The controller would need to continuously monitor developments and update the re-identification risk assessment, also to cater for future developments (e.g. AI, quantum computing, data leaks). Also here, stakeholders warned that the obligation on the controller to assess re-identifiability risks at the side of the recipient should be limited to what is reasonably foreseeable for the controller based on the actual transfer(s). 

A lot of the above measures are already familiar to life sciences organisations, but the upcoming guidelines may create new expectations for documentation, periodic review, and transparency about risk assumptions.
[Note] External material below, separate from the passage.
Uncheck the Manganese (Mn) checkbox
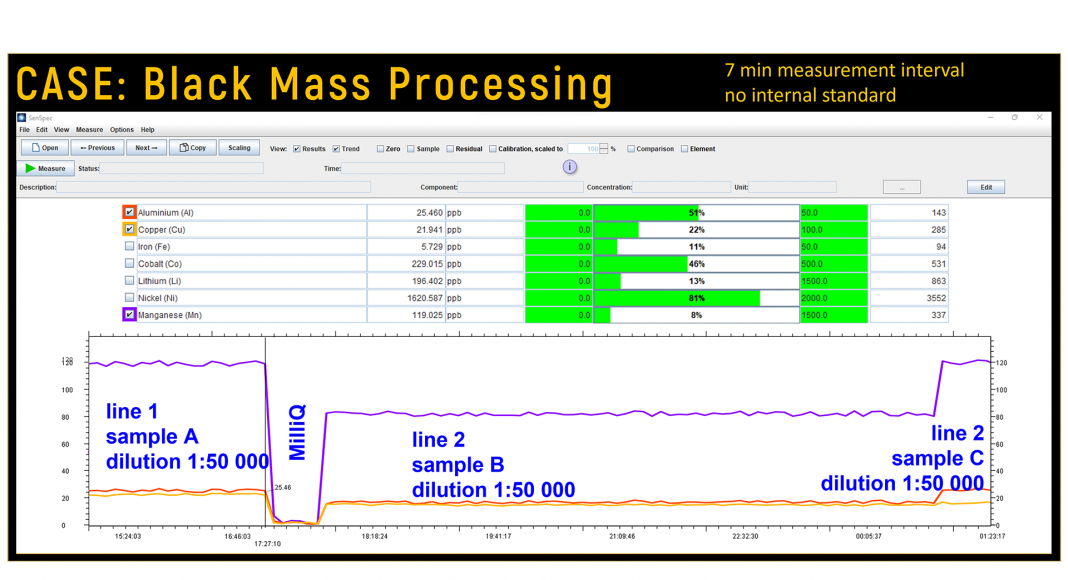tap(129, 315)
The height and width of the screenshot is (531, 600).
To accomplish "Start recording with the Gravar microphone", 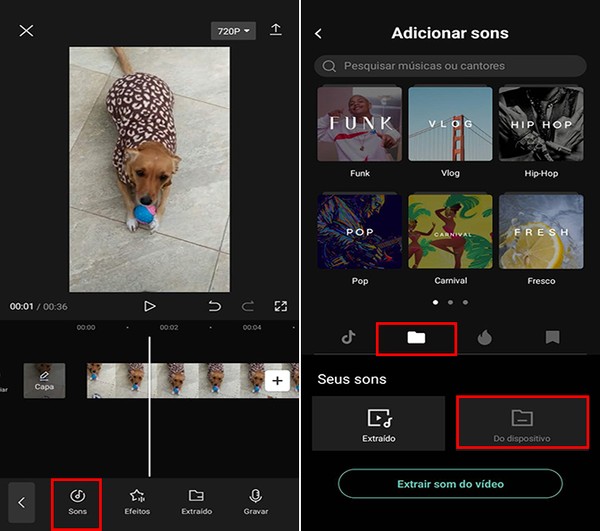I will (256, 502).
6. Digital Omnibus: The Elephant in the Room

The Digital Omnibus package that was published by the Commission in November 2025 just before the EDPB stakeholder event was the big elephant in the room. 

The Digital Omnibus proposes among other things an amendment to the definition of personal data in Article 4(1) GDPR to clarify that information relating to a natural person  shall not be personal for a given entity where that entity cannot identify the natural person to whom the information relates, taking into account the means reasonably likely to be used by that entity. This amendment is meant to clarify the impact of the SRB judgment, but also seems to go a bit further than the CJEU in its SRB judgment. 

During the event, however, the EPDB did not want to discuss the Digital Omnibus at all but wanted stakeholders to just focus on the current GDPR framework. The EDPB and the EDPS are currently preparing a joint opinion on the Digital Omnibus which is expected to be published in early 2026. 

7. Conclusion and next steps

The EDPB’s stakeholder event confirms a pivotal shift: SRB has forced a move away from the rigid, all or nothing interpretations of anonymisation and pseudonymisation that have long challenged data driven industries. For the life sciences sector, the promise of greater legal certainty — and more practical, context sensitive rules — could unlock more responsible innovation, smoother data collaboration, and reduced regulatory friction.

But the details matter. The upcoming 2026 guidelines will reshape how organisations classify, protect, and share health and research data. Life sciences organisations should use the coming months to stress test existing data flows, refine their risk methodologies, and prepare for a more nuanced — but also more demanding — regulatory landscape.